━━━ Trecho da página ━━━

Eu fui advogado de trabalhadores rurais durante anos, assessorei o MST e o CPT em algumas situações, sempre procurando dialogar com o Poder Judiciário e com o Ministério Público no sentido de buscar saídas inteligentes para resolver conflitos e digo que essas questões não se resolvem à força, mas com muito diálogo e com boa vontade.
Repito, ninguém segura a reforma agrária e a razão de ser do Incra, só existe a partir da necessidade de ser feita a reforma agrária no país. Se nós queremos um país que haja mais cidadania, qualidade de vida, educação e saúde e alcance um patamar de qualidade de vida aceitável, não se pode ser contra isso. Às vezes, há muito barulho e muita reação quando se ocupa uma terra improdutiva, não sabendo que aquela terra improdutiva poderá gerar riqueza para o país.

━━━

▸ **Instrução de trabalho**: Repita, palavra por palavra, uma parte do texto sobre a reforma agrária, começando nas palavras "Eu fui advogado" e parando depois de "para o país.".

━━━ Dados registrados ━━━

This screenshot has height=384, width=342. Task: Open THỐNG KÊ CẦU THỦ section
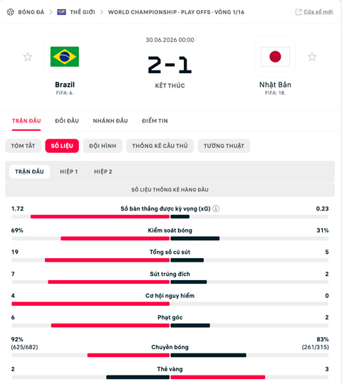pos(160,146)
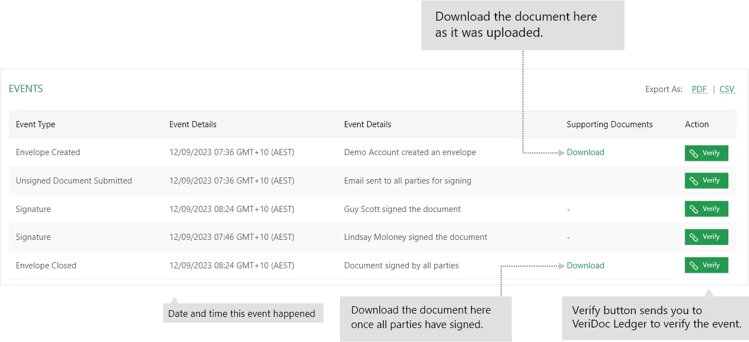Verify Lindsay Moloney's signature event
749x342 pixels.
click(x=706, y=237)
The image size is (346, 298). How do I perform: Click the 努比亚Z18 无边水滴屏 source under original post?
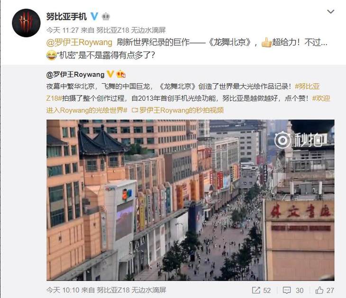tap(131, 290)
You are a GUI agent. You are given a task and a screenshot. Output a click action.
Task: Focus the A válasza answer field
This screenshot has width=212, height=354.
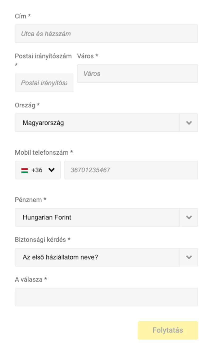point(106,297)
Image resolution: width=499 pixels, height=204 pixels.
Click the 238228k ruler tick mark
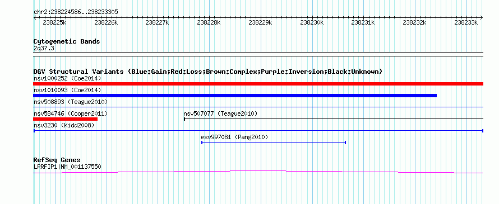tap(209, 17)
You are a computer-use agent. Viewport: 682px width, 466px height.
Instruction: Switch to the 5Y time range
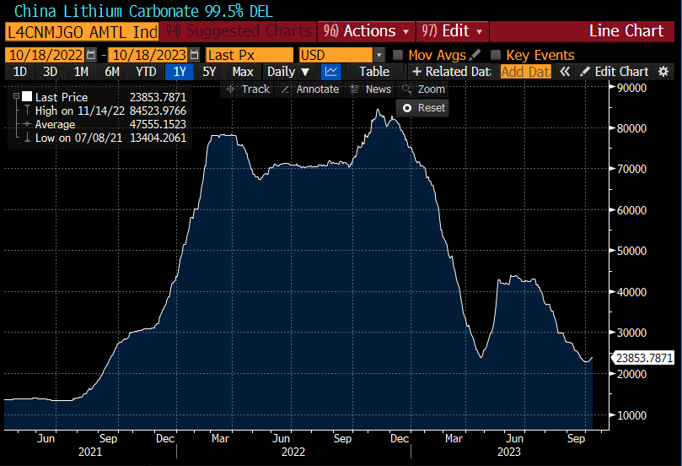pyautogui.click(x=209, y=72)
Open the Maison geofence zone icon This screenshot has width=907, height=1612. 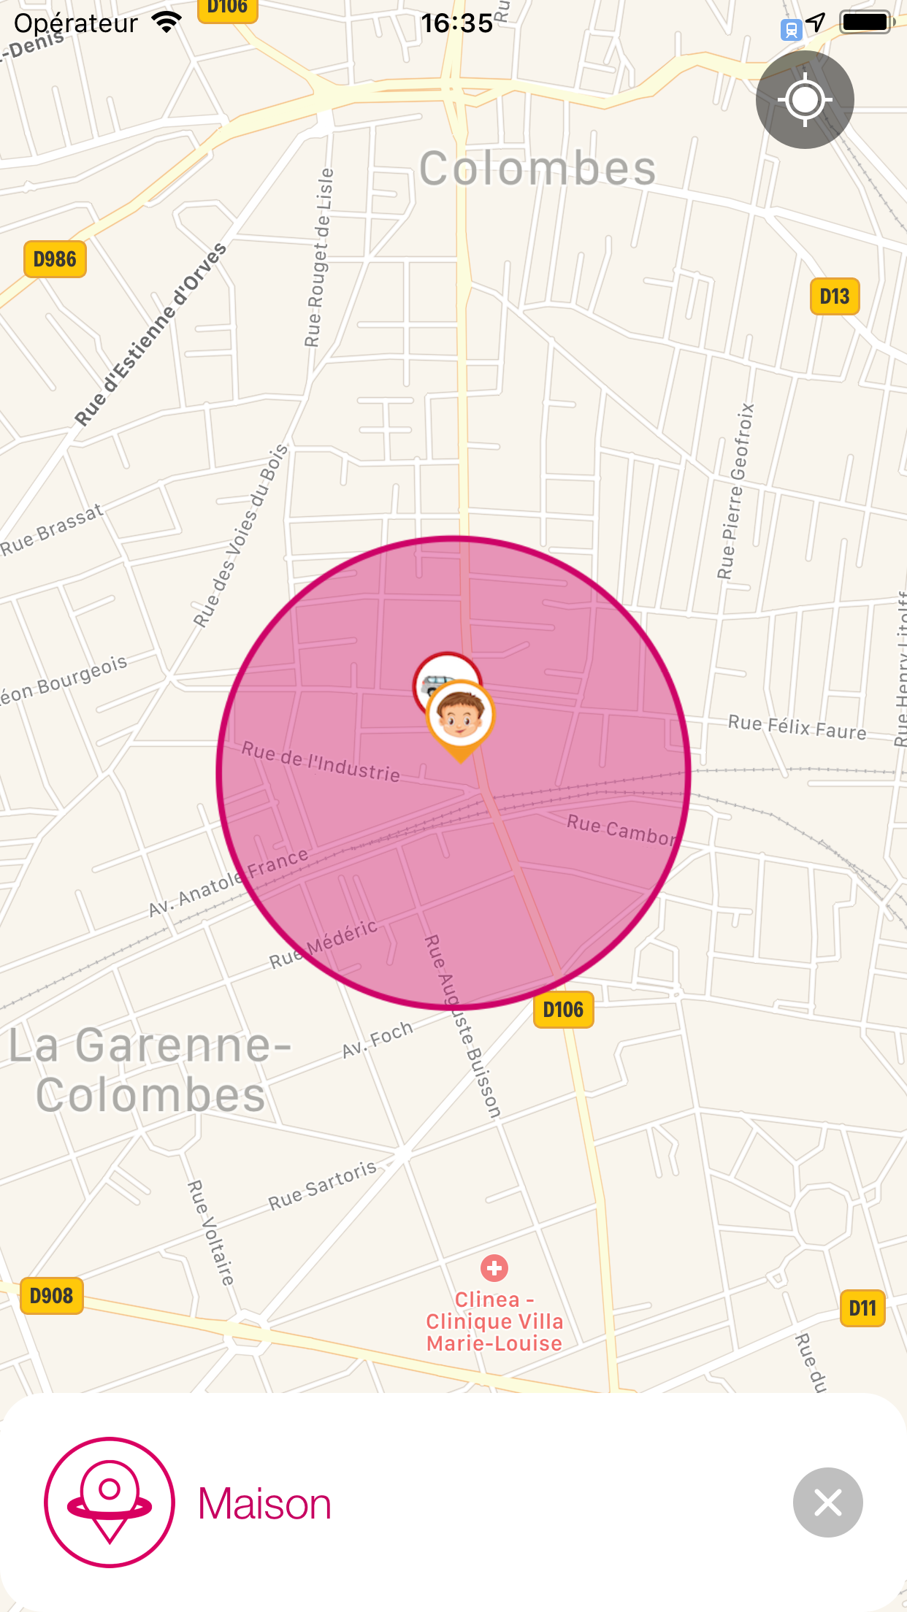[x=110, y=1502]
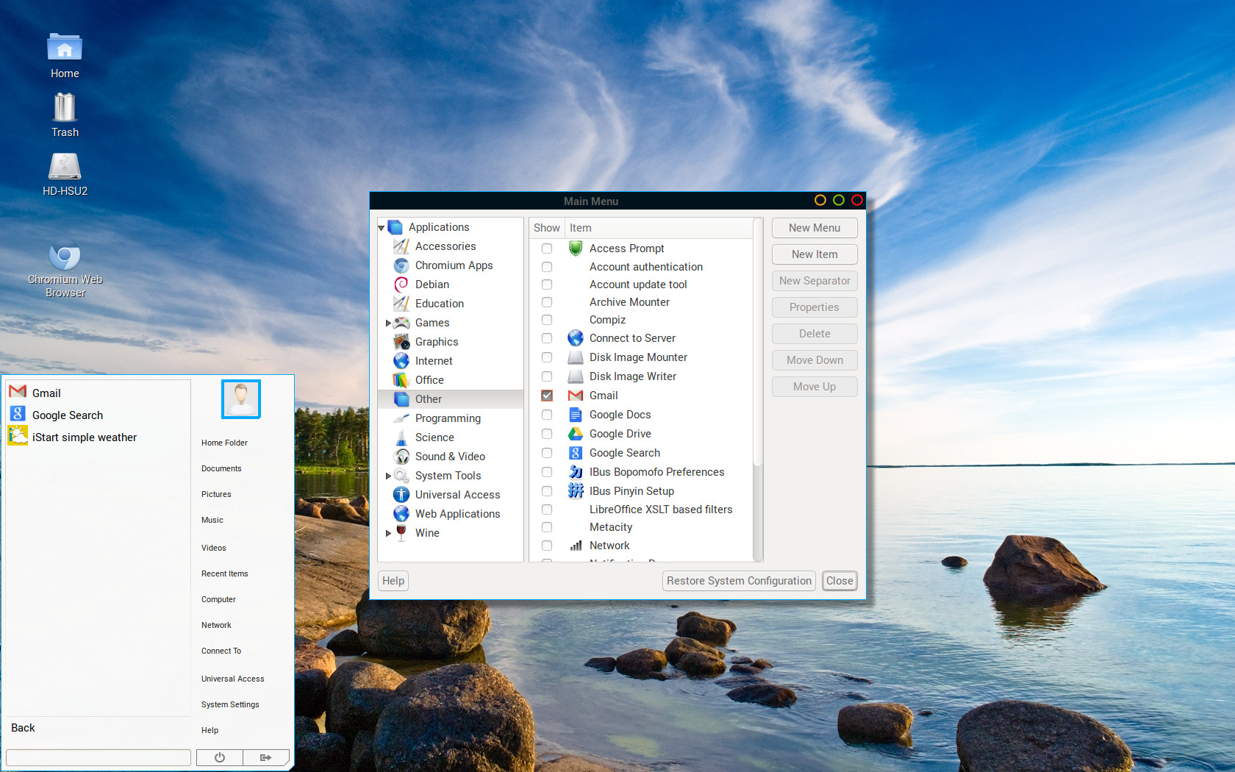Launch iStart simple weather app icon

(18, 437)
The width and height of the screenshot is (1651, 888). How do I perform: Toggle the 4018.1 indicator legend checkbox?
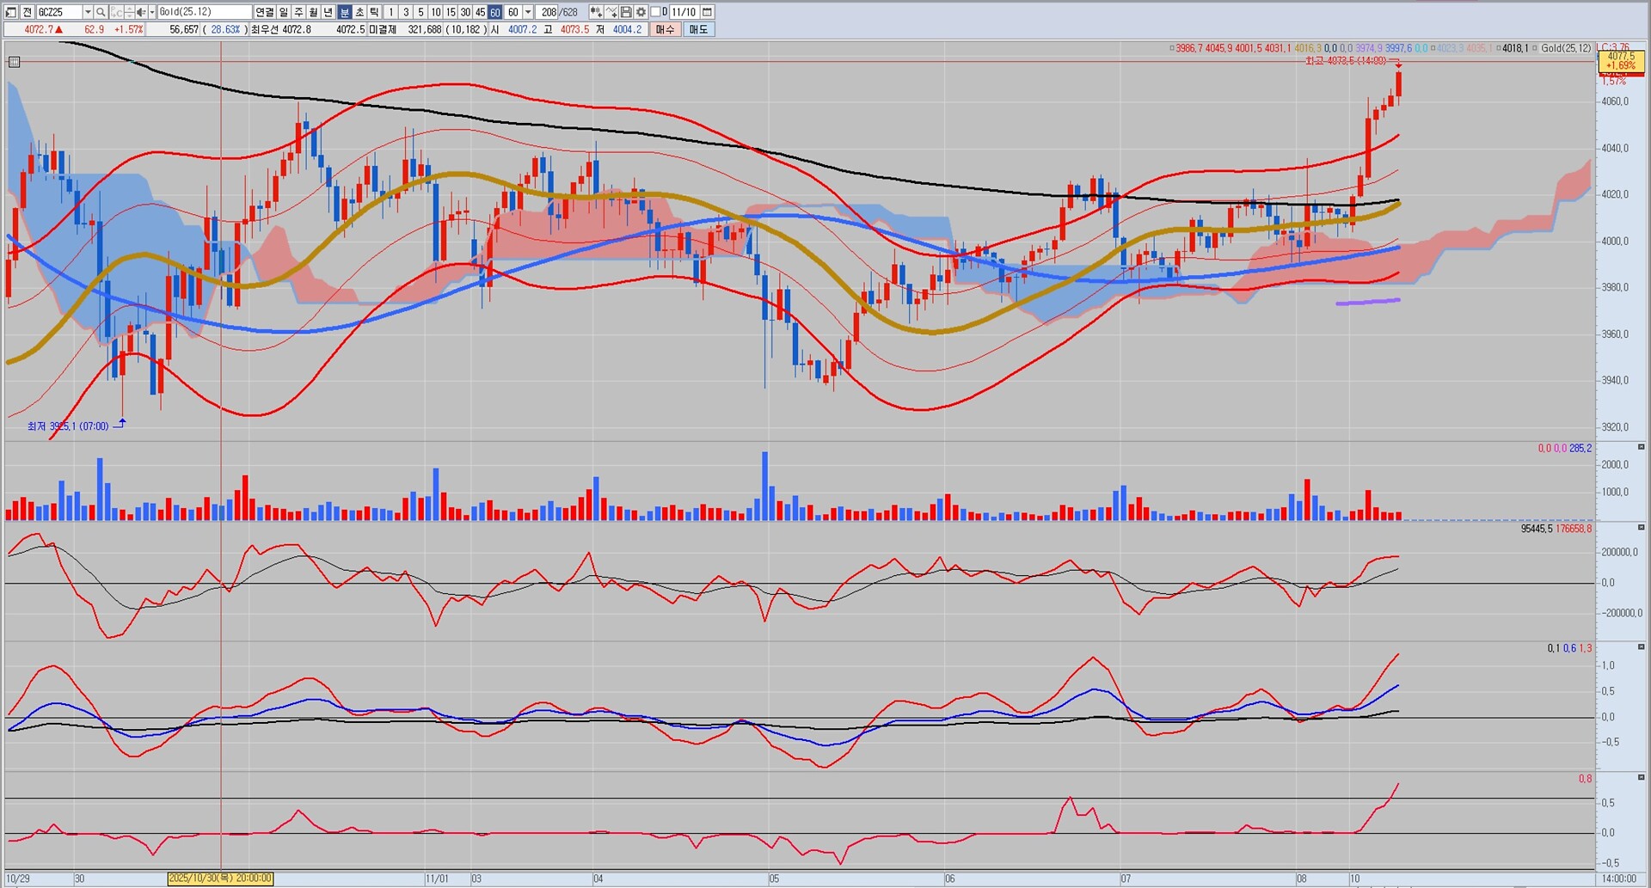[x=1496, y=48]
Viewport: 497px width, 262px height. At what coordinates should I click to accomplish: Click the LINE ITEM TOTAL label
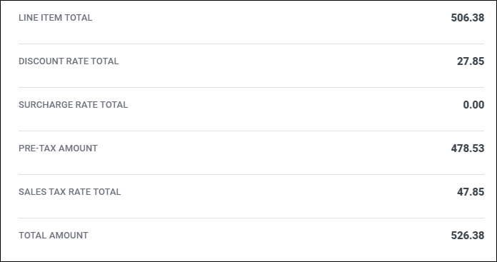[56, 18]
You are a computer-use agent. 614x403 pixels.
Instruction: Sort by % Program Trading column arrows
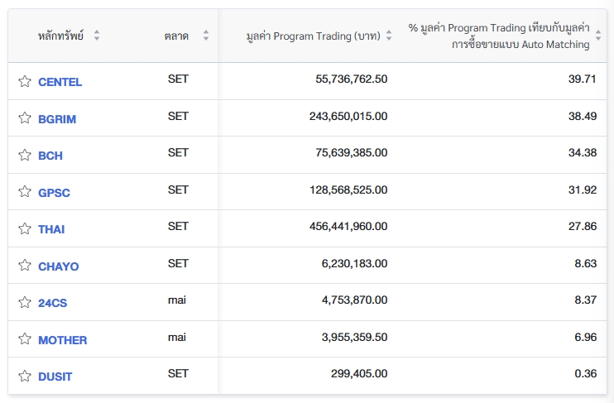(x=599, y=36)
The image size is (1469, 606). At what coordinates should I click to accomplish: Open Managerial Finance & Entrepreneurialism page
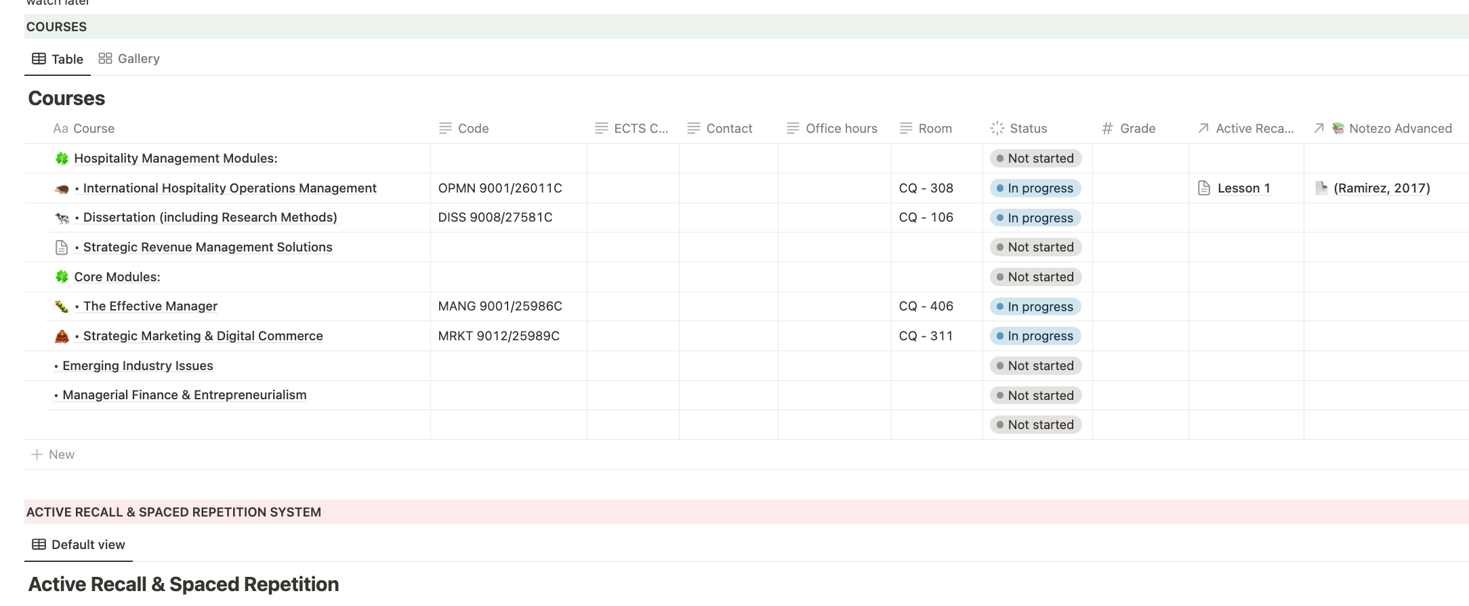(184, 395)
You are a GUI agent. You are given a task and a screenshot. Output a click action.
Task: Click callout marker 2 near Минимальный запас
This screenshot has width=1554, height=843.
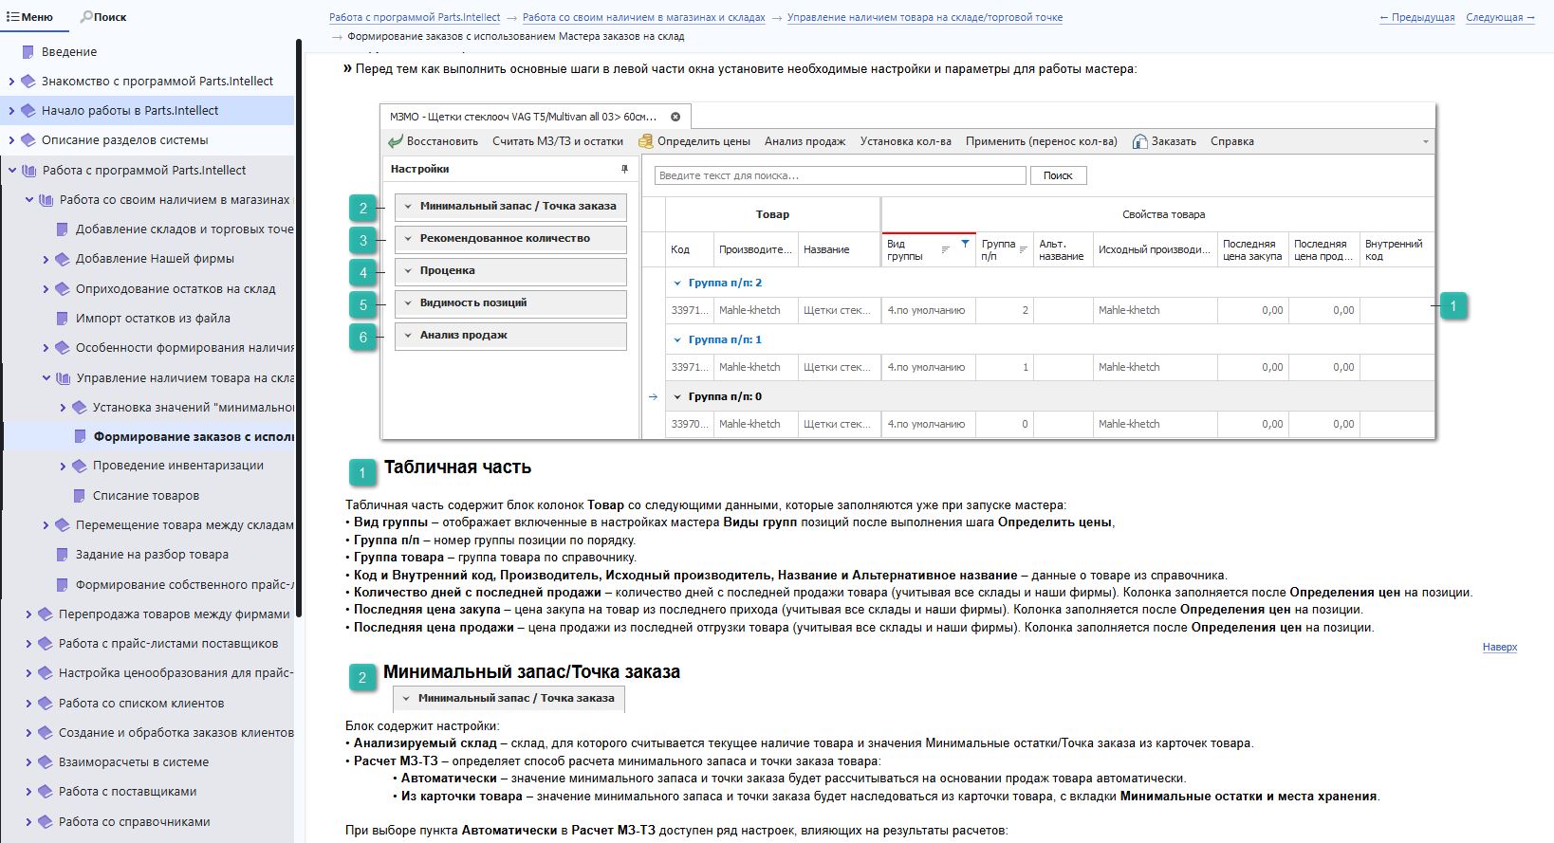(x=362, y=208)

━━━

▸ **Tarefa concluída**:
Eu fui advogado de trabalhadores rurais durante anos, assessorei o MST e o CPT em algumas situações, sempre procurando dialogar com o Poder Judiciário e com o Ministério Público no sentido de buscar saídas inteligentes para resolver conflitos e digo que essas questões não se resolvem à força, mas com muito diálogo e com boa vontade.
Repito, ninguém segura a reforma agrária e a razão de ser do Incra, só existe a partir da necessidade de ser feita a reforma agrária no país. Se nós queremos um país que haja mais cidadania, qualidade de vida, educação e saúde e alcance um patamar de qualidade de vida aceitável, não se pode ser contra isso. Às vezes, há muito barulho e muita reação quando se ocupa uma terra improdutiva, não sabendo que aquela terra improdutiva poderá gerar riqueza para o país.